Tell how many lines below include the word "translation". Only the number should appear.

Stored records
<<<<

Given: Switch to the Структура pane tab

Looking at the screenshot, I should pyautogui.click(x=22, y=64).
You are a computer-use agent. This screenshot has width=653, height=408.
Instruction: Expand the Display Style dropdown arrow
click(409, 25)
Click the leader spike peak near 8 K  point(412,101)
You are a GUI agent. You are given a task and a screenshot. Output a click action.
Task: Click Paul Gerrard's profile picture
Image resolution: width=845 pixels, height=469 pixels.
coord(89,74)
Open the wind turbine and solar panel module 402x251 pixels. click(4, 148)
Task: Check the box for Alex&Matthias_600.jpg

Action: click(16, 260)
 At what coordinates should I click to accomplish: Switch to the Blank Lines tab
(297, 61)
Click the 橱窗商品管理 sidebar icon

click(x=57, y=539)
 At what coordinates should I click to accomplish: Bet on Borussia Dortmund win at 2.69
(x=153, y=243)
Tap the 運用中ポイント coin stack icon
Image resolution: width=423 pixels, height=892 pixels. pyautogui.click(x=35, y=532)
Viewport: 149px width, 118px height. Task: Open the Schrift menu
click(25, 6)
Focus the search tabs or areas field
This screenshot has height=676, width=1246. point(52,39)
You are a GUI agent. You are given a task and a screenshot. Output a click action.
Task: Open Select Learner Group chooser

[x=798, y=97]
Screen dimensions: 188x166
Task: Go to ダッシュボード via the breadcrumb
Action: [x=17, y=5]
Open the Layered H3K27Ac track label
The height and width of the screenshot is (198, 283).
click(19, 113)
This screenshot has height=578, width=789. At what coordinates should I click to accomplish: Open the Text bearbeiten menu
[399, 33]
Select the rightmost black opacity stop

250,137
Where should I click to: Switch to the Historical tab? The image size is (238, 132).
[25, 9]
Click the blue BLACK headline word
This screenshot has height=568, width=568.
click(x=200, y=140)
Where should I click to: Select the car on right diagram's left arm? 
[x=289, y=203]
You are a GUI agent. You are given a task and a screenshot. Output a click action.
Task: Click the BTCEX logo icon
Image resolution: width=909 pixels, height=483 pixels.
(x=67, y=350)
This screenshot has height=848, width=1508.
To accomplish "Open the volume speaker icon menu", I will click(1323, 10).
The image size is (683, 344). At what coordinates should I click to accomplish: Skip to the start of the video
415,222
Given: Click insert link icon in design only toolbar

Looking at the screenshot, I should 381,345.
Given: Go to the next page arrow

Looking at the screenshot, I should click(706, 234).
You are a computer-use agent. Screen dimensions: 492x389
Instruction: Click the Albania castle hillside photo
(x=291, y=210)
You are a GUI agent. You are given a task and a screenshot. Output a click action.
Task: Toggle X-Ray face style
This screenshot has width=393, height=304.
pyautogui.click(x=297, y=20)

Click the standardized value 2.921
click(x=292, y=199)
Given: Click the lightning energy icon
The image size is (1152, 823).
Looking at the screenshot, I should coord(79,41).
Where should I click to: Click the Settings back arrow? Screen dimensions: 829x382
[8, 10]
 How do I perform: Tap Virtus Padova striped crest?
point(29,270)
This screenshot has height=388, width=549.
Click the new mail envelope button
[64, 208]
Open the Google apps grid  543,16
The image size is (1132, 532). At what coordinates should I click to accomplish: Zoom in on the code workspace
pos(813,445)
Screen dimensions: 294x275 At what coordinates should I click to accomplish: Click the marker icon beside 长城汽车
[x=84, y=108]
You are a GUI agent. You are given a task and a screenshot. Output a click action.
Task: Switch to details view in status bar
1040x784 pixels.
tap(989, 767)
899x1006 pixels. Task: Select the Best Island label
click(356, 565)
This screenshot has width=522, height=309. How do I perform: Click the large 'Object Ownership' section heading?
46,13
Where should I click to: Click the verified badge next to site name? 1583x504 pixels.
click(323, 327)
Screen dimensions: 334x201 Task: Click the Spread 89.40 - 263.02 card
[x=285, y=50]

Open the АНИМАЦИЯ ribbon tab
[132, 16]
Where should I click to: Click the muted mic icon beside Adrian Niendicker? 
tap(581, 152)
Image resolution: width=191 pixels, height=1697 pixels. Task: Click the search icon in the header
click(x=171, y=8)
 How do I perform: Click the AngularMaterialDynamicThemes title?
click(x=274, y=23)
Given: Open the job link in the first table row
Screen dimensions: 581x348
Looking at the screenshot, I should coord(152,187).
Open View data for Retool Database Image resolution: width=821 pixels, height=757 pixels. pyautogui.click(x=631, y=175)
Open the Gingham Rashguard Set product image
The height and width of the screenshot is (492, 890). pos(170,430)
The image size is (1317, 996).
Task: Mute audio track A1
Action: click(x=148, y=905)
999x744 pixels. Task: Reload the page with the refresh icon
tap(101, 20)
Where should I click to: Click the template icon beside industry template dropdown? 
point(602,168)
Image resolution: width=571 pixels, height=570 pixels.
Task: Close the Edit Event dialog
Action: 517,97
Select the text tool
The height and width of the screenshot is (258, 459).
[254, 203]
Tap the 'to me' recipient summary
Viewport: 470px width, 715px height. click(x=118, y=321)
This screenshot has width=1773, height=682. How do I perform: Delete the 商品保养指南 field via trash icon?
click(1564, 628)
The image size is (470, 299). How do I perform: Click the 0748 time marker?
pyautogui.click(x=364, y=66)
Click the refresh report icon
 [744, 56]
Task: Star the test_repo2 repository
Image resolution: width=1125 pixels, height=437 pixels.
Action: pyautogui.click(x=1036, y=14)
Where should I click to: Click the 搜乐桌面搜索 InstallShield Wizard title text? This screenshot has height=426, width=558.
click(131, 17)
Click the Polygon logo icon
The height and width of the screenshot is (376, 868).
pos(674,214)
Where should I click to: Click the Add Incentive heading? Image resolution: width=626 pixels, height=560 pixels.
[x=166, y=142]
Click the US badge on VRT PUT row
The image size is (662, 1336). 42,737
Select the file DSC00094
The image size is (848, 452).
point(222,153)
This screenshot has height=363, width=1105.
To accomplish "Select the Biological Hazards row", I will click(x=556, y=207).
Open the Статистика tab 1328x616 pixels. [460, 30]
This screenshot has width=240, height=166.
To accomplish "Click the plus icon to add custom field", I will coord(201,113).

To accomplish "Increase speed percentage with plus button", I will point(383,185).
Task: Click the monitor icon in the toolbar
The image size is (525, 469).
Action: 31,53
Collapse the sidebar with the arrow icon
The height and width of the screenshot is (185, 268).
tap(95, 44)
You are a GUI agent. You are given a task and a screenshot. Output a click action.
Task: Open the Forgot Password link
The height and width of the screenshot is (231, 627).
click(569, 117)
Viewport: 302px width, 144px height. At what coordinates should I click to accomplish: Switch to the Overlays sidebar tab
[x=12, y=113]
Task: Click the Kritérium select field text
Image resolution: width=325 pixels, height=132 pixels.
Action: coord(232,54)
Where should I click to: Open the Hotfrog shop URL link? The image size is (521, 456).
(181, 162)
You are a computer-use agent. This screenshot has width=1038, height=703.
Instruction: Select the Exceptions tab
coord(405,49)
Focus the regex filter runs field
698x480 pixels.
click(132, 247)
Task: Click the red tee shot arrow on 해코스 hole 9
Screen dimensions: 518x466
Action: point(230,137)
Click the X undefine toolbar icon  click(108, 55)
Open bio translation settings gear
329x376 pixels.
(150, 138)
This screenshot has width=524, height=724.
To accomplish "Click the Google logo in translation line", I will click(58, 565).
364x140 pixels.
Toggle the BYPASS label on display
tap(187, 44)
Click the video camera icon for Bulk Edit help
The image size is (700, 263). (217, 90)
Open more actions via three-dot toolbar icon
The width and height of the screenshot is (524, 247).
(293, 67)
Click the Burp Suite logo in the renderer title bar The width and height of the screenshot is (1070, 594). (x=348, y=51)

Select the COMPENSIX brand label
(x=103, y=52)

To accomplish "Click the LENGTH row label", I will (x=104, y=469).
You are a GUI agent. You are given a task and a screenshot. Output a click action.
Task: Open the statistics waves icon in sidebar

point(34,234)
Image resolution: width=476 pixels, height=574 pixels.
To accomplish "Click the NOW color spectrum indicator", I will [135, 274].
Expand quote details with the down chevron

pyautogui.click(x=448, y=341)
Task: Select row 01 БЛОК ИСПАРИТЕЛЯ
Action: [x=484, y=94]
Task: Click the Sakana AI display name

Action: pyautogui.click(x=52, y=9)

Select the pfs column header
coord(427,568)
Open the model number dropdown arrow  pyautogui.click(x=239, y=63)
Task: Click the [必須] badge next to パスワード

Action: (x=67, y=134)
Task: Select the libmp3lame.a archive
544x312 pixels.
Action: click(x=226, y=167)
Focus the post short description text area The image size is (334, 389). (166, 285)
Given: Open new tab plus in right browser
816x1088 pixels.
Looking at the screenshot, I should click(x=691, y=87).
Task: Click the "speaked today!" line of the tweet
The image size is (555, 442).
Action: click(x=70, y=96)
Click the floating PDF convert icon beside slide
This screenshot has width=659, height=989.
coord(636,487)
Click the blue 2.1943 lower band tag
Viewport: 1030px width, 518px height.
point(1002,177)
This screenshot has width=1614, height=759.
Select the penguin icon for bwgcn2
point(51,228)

>>>>

### Exercise answer
2